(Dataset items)
== == ==

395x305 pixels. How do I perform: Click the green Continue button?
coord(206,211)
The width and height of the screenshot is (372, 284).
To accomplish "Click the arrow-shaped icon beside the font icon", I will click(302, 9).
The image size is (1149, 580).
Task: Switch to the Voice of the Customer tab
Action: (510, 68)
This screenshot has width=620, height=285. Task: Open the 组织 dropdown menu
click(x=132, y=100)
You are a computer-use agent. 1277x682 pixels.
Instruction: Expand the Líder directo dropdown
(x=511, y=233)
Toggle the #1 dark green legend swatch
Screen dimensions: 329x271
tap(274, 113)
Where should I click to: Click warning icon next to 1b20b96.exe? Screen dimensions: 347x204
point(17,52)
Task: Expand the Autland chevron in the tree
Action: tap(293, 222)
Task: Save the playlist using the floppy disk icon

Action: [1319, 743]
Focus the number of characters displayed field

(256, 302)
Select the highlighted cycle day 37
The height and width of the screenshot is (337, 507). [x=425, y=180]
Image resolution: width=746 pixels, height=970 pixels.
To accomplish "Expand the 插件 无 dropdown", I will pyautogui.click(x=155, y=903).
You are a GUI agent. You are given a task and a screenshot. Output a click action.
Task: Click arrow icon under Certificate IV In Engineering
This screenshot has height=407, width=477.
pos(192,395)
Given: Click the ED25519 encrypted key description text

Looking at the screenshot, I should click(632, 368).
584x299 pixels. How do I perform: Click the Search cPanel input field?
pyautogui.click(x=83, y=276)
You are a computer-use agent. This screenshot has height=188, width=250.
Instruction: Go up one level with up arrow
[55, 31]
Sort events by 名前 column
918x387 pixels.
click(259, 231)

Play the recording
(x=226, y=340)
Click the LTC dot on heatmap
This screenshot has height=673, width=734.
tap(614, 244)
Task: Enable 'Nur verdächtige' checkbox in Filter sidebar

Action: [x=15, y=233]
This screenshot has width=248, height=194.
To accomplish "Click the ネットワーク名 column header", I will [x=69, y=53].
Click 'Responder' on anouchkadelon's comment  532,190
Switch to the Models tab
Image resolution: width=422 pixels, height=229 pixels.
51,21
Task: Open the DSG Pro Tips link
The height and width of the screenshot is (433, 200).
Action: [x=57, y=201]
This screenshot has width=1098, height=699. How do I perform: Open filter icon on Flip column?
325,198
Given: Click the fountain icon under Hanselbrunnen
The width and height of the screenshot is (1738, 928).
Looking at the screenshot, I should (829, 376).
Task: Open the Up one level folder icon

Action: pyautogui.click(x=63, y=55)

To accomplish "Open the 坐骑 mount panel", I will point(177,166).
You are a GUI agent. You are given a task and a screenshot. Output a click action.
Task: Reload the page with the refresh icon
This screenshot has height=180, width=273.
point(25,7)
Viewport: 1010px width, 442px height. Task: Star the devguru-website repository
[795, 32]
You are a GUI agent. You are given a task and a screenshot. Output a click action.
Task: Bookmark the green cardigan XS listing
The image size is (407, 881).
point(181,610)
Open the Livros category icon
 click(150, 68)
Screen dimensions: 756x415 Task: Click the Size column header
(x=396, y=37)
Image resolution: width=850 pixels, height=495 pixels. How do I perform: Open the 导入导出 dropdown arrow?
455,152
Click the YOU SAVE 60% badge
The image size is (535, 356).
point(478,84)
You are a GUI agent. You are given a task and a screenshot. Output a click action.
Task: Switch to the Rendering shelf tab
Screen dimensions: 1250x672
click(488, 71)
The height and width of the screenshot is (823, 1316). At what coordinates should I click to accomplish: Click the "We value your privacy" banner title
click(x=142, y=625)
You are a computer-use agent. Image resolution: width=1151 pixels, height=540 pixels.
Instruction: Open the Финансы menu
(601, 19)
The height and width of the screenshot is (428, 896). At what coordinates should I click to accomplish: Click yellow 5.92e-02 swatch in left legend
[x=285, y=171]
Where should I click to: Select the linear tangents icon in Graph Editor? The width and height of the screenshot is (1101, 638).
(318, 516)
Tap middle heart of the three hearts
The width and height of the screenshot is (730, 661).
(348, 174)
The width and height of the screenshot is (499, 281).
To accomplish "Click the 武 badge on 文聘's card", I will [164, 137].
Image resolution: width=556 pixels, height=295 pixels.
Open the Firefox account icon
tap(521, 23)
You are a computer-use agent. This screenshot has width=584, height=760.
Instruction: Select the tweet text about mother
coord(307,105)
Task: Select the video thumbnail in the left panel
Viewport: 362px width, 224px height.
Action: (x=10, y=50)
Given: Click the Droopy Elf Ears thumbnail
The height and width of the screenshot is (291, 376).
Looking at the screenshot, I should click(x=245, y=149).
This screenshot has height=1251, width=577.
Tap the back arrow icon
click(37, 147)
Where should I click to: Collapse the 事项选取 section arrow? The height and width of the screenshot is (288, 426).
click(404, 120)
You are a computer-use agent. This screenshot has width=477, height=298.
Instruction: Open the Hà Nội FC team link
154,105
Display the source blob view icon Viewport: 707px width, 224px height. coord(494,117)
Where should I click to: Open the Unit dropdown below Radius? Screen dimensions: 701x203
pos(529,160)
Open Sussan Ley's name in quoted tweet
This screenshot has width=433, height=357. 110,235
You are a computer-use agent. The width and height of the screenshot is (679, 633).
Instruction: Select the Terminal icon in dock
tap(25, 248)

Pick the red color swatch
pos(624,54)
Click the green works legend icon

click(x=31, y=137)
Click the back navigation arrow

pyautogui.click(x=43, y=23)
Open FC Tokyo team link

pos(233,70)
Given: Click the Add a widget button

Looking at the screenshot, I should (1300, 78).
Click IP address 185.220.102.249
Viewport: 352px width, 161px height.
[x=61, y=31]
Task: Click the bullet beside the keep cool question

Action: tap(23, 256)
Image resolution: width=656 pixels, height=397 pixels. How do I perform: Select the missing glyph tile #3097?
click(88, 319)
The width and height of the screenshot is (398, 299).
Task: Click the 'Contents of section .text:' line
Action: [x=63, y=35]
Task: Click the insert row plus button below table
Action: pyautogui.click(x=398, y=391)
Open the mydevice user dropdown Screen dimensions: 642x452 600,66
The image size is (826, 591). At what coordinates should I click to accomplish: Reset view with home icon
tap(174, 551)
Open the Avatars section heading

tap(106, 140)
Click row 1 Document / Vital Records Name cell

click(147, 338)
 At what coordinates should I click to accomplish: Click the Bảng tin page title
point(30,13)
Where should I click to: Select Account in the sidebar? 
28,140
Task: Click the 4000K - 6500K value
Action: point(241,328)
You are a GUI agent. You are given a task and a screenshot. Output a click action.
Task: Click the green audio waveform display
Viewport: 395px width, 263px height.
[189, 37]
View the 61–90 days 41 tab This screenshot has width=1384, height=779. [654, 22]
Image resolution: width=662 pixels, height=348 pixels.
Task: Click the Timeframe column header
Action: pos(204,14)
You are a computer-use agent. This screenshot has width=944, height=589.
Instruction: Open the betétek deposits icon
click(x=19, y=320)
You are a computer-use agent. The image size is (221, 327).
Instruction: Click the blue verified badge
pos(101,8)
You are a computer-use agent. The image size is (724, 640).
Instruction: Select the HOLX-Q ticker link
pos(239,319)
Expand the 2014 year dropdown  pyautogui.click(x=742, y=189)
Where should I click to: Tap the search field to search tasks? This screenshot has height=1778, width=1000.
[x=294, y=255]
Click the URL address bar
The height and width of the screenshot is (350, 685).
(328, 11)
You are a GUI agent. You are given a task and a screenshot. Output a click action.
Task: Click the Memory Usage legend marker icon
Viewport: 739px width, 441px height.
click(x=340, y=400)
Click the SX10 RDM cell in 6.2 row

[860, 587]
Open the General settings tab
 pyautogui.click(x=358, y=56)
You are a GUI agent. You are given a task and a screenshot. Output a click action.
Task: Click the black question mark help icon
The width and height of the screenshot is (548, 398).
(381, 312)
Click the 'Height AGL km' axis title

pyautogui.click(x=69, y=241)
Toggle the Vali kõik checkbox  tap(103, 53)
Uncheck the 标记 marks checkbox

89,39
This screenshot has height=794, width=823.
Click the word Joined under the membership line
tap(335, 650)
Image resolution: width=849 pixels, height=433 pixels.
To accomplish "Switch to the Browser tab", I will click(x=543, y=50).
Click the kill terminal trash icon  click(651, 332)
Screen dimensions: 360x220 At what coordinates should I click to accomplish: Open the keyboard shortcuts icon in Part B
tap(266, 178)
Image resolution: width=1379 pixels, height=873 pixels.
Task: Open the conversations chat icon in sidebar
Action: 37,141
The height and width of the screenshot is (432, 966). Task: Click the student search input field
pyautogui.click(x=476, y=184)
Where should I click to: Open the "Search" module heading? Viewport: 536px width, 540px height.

== == ==

- _WHAT TO DO_: The answer consists of every line above in which the word "computer" occurs.

- _COMPLETED EXERCISE_:
You are a computer-use agent. 1277x682 pixels.
You are a computer-use agent. This screenshot has height=188, width=250.
You are a computer-use agent. Image resolution: width=1151 pixels, height=540 pixels.
You are a computer-use agent. This screenshot has width=584, height=760.
You are a computer-use agent. This screenshot has width=477, height=298.
You are a computer-use agent. The width and height of the screenshot is (679, 633).
You are a computer-use agent. This screenshot has width=944, height=589.
You are a computer-use agent. The image size is (221, 327).
You are a computer-use agent. The image size is (724, 640).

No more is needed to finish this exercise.